- _Problem statement_:
Working from the listing below, set down every line exactly.

═════ Provided entries

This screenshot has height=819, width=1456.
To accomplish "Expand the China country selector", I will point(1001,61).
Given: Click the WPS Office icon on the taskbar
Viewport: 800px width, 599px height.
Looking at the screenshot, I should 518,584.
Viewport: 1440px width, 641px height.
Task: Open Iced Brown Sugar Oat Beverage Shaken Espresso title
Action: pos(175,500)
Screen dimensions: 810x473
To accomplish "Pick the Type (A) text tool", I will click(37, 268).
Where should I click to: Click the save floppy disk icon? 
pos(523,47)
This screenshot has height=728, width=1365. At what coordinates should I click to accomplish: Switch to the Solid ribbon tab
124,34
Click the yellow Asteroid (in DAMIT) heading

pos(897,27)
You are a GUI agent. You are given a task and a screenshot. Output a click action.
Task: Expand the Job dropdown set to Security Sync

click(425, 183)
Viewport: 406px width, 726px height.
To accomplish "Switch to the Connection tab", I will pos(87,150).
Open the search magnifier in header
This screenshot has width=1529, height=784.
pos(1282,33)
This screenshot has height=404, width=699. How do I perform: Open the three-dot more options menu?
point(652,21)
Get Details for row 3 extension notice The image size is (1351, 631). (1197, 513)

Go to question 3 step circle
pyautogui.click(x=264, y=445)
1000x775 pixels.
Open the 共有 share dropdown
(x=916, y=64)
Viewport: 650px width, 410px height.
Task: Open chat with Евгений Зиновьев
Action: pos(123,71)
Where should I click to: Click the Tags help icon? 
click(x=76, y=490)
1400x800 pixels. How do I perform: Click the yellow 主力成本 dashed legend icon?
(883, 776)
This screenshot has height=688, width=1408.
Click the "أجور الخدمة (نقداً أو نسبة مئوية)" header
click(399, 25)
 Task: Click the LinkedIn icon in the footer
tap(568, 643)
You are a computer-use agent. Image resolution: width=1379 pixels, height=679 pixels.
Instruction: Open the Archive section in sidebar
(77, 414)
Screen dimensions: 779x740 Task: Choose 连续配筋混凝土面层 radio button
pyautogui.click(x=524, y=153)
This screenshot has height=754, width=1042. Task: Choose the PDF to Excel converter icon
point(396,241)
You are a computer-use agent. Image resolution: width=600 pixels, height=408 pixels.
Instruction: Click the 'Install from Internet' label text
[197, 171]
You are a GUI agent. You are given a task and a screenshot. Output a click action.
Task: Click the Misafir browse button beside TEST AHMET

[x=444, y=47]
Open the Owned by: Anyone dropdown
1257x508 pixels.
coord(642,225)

══════════

- _Output below_:
This screenshot has height=819, width=1456.
To accomplish "Expand the China country selector", I will point(1001,61).
Given: Click the WPS Office icon on the taskbar
Viewport: 800px width, 599px height.
Looking at the screenshot, I should 518,584.
Viewport: 1440px width, 641px height.
Task: Open Iced Brown Sugar Oat Beverage Shaken Espresso title
Action: pos(175,500)
Screen dimensions: 810x473
To accomplish "Pick the Type (A) text tool", I will click(37, 268).
Where should I click to: Click the save floppy disk icon? 
pos(523,47)
This screenshot has height=728, width=1365. At what coordinates should I click to accomplish: Switch to the Solid ribbon tab
124,34
Click the yellow Asteroid (in DAMIT) heading

pos(897,27)
You are a GUI agent. You are given a task and a screenshot. Output a click action.
Task: Expand the Job dropdown set to Security Sync

click(425, 183)
Viewport: 406px width, 726px height.
To accomplish "Switch to the Connection tab", I will pos(87,150).
Open the search magnifier in header
This screenshot has width=1529, height=784.
pos(1282,33)
This screenshot has height=404, width=699. How do I perform: Open the three-dot more options menu?
point(652,21)
Get Details for row 3 extension notice The image size is (1351, 631). (1197, 513)

Go to question 3 step circle
pyautogui.click(x=264, y=445)
1000x775 pixels.
Open the 共有 share dropdown
(x=916, y=64)
Viewport: 650px width, 410px height.
Task: Open chat with Евгений Зиновьев
Action: pos(123,71)
Where should I click to: Click the Tags help icon? 
click(x=76, y=490)
1400x800 pixels. How do I perform: Click the yellow 主力成本 dashed legend icon?
(883, 776)
This screenshot has height=688, width=1408.
Click the "أجور الخدمة (نقداً أو نسبة مئوية)" header
click(399, 25)
 Task: Click the LinkedIn icon in the footer
tap(568, 643)
You are a computer-use agent. Image resolution: width=1379 pixels, height=679 pixels.
Instruction: Open the Archive section in sidebar
(77, 414)
Screen dimensions: 779x740 Task: Choose 连续配筋混凝土面层 radio button
pyautogui.click(x=524, y=153)
This screenshot has height=754, width=1042. Task: Choose the PDF to Excel converter icon
point(396,241)
You are a computer-use agent. Image resolution: width=600 pixels, height=408 pixels.
Instruction: Click the 'Install from Internet' label text
[197, 171]
You are a GUI agent. You are given a task and a screenshot. Output a click action.
Task: Click the Misafir browse button beside TEST AHMET

[x=444, y=47]
Open the Owned by: Anyone dropdown
1257x508 pixels.
coord(642,225)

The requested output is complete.